SUPR uses JavaScript for certain functions. We cannot guarantee that you will be able to use the system with JavaScript disabled.

Dnr:

NAISS 2026/4-977

Type:

NAISS Small

Principal Investigator:

Mats Fridlund

Affiliation:

Göteborgs universitet

Start Date:

2026-06-01

End Date:

2027-06-01

Primary Classification:

10208: Natural Language Processing

Webpage:

Allocation

Arrhenius GPU at NAISS: 500 GPU-h/month
Arrhenius Disk at NAISS: 250 GiB

Abstract

This project explores the use of Large Language Models (LLMs) to improve Optical Character Recognition (OCR) for historical documents. Traditional OCR systems often struggle with noisy inputs, non-standard orthography, and degraded source material commonly found in archival texts. We aim to investigate how LLMs can be leveraged to enhance transcription accuracy by incorporating contextual linguistic knowledge and domain-specific historical data. Our approach bridges computational methods and humanities scholarship by combining digitized historical sources with modern LLM-based techniques. We will explore methods where LLMs act both as post-OCR correction systems and as integrated components in transcription pipelines, capable of resolving ambiguities and reconstructing partially illegible text.

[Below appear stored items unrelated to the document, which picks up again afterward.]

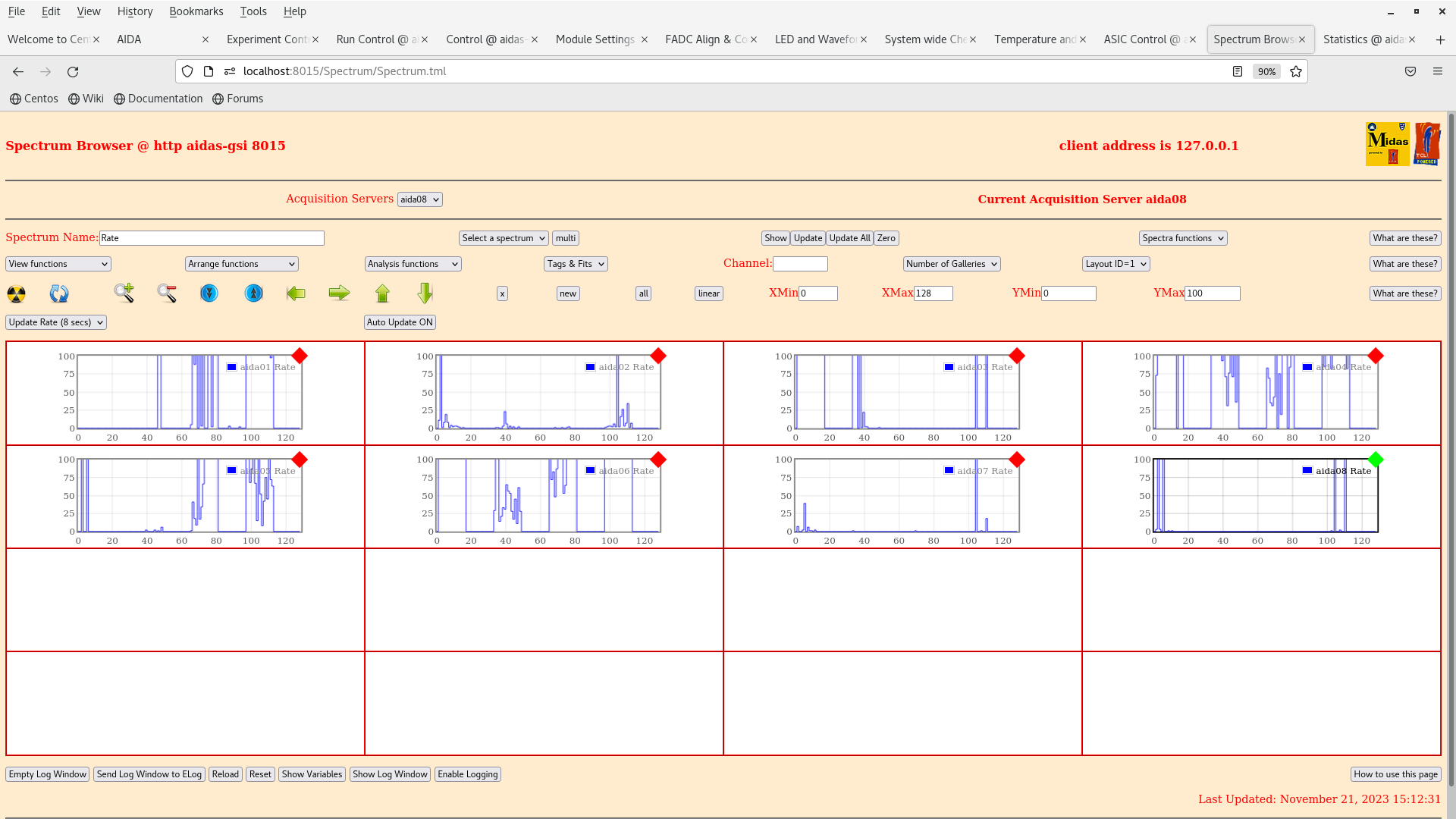The height and width of the screenshot is (819, 1456).
Task: Click the zoom out magnifier icon
Action: click(167, 293)
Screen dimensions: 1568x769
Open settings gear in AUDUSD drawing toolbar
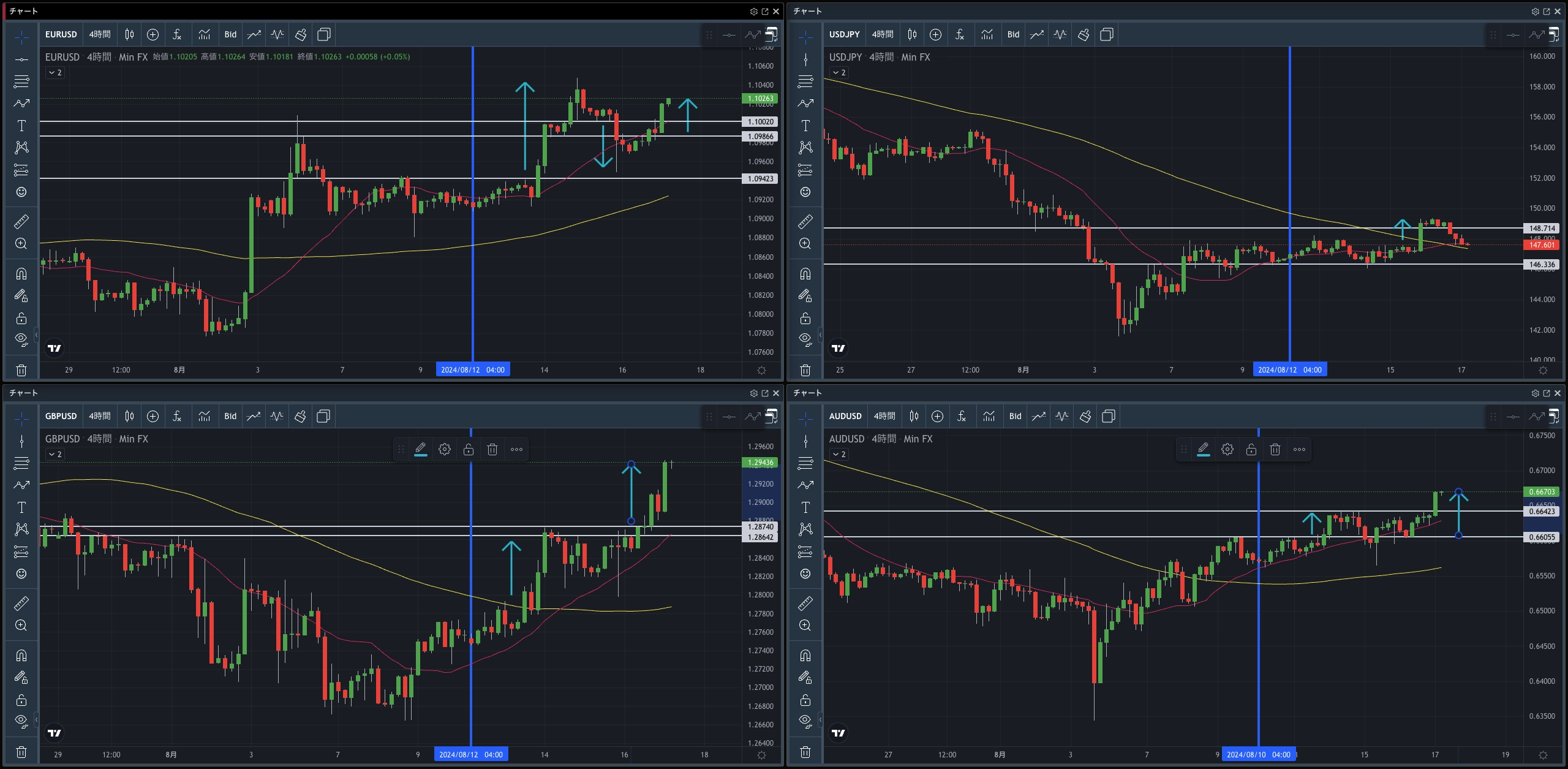pos(1227,449)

By evaluating performance across a range of historical corpora, including varying scripts, orthographic conventions, and levels of degradation, we aim to identify robust strategies for improving OCR quality. The outcomes of this project have the potential to significantly enhance the accessibility and usability of cultural heritage data, while contributing to ongoing research in NLP, document analysis, and digital humanities.